Fresh Finds: Class Of 2025 – Aussie Acts To Add To Your Playlist

'It’s Dream-Come-True Stuff': Hoodoo Gurus Team Up With The Melbourne Symphony Orchestra

More than 40 years into their career, the Sydney rock legends are inviting almost 90 new players to reimagine their catalogue for a single orchestral concert.

Hoodoo Gurus
Hoodoo Gurus(Credit: Supplied)
More Hoodoo Gurus Hoodoo Gurus

Here’s a Hoodoo Gurus song you might not know. A B-side from 1989’s Magnum Cum Louder, the instrumental Spaghetti Western is a love letter to Ennio Morricone’s iconic scores for the titular film genre.

As Hoodoos singer/guitarist Dave Faulkner recalls, the band used synths and samplers to replicate dramatic string and horn parts.

“I love soundtrack music and classical music,” he says, “so it was just me indulging my penchant for that.”

Now he and the band get to do the real thing, deploying the almost 90-piece Melbourne Symphony Orchestra for a one-off concert at the Sidney Myer Music Bowl on January 29th.

The veteran Sydney rock quartet will revisit the orchestral arrangements they developed with composer Alex Turley for a similar show with the Canberra Symphony Orchestra in 2024 – only this time the number of players is even larger.

“Obviously as a musician and a lover of classical music myself, it’s always been a fantasy,” Faulkner admits. “I just never particularly thought it was gonna happen.”

Don't miss a beat with our FREE daily newsletter

But don’t expect your usual greatest hits run, buoyed by orchestral elements as a mere afterthought. As signalled by the inclusion of a track like Spaghetti Western, the concert will transform often lesser-known Hoodoos material in new and surprising ways.

That meant digging through the band’s 40-plus-years of material to find songs that had room to grow in this context. 

“It was [about] developing songs that would change with the new flavour of an orchestra,” says Faulkner. “A conversation between the rock band and the orchestra. I didn’t want to just be sugaring up a rock song by adding pretty strings. I found that banal. I wanted them to get their teeth into it, and then we would be really pushed by what they were doing.” 

Dynamic Range

It adds to the intrigue of this project that very few Hoodoo Gurus songs have featured orchestral embellishment in the first place.

• [Supplied material]
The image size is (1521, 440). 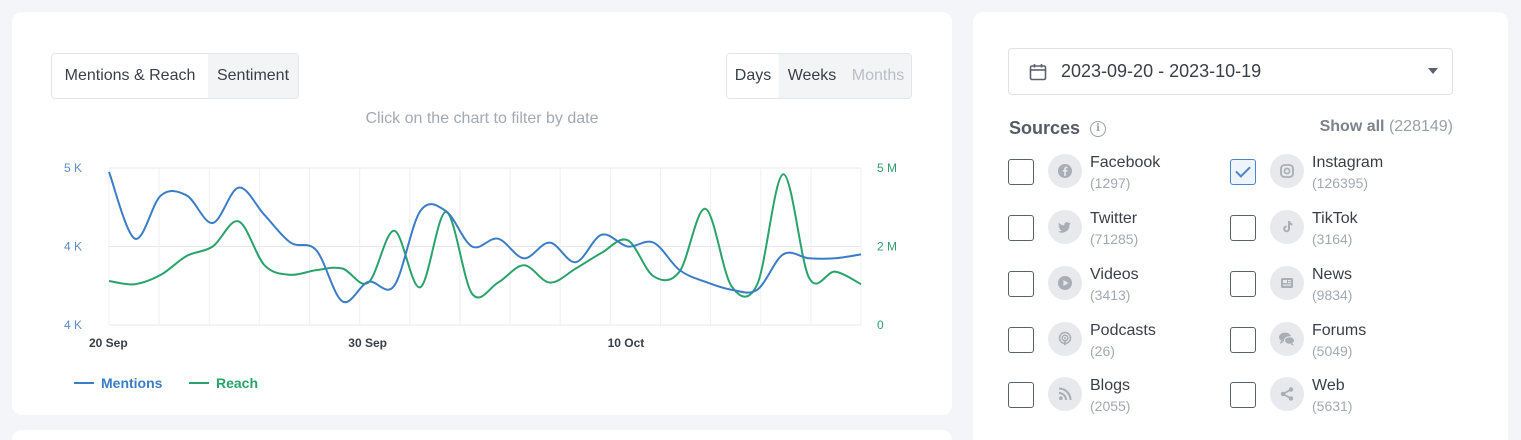 I want to click on twitter-icon, so click(x=1065, y=227).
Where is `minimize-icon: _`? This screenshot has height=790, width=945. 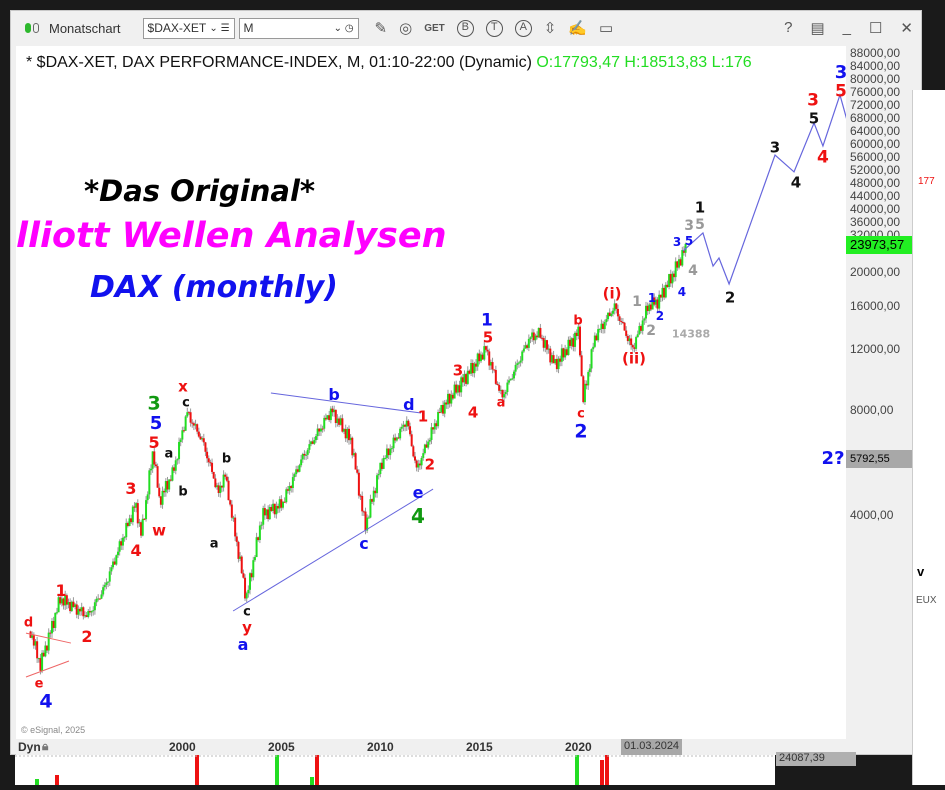
minimize-icon: _ is located at coordinates (846, 28).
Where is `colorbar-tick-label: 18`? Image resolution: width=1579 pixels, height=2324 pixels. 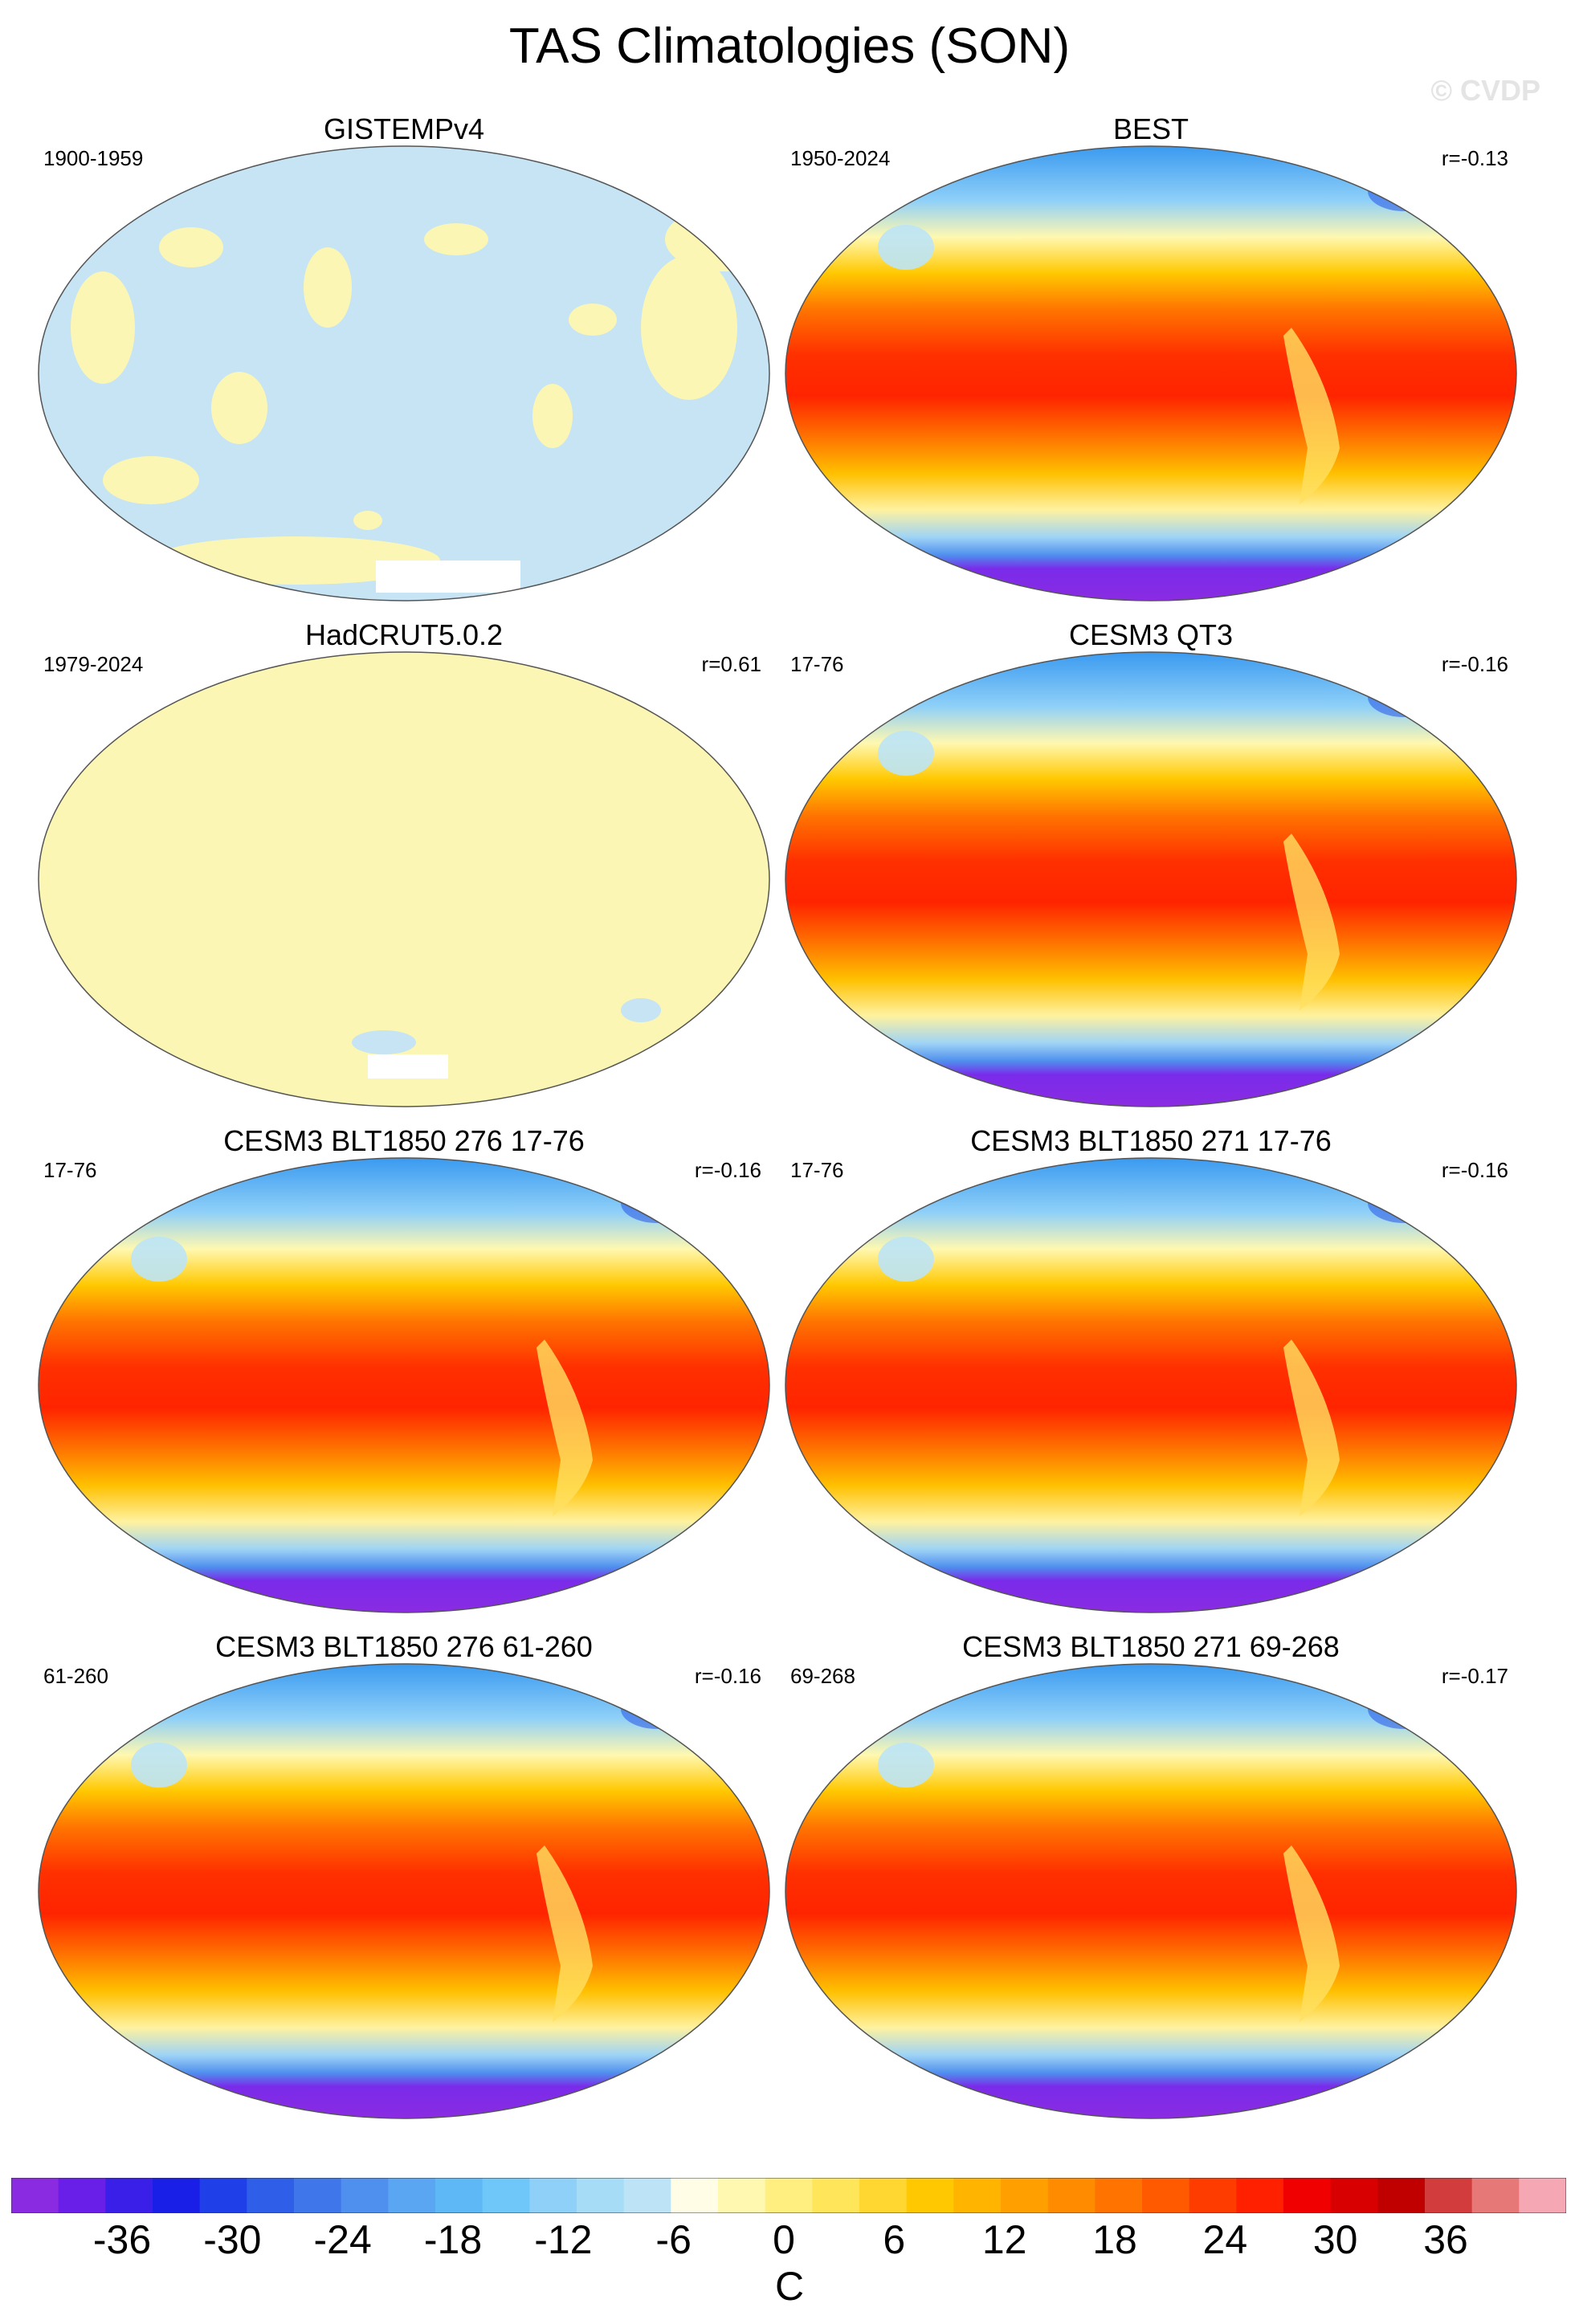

• [Instruction]
Print the passage of the Hoodoo Gurus article starting at "Don't miss a" and ending at "in this context.", reproducing it word for word.

• [Completed task]
Don't miss a beat with our FREE daily newsletter

But don’t expect your usual greatest hits run, buoyed by orchestral elements as a mere afterthought. As signalled by the inclusion of a track like Spaghetti Western, the concert will transform often lesser-known Hoodoos material in new and surprising ways.

That meant digging through the band’s 40-plus-years of material to find songs that had room to grow in this context.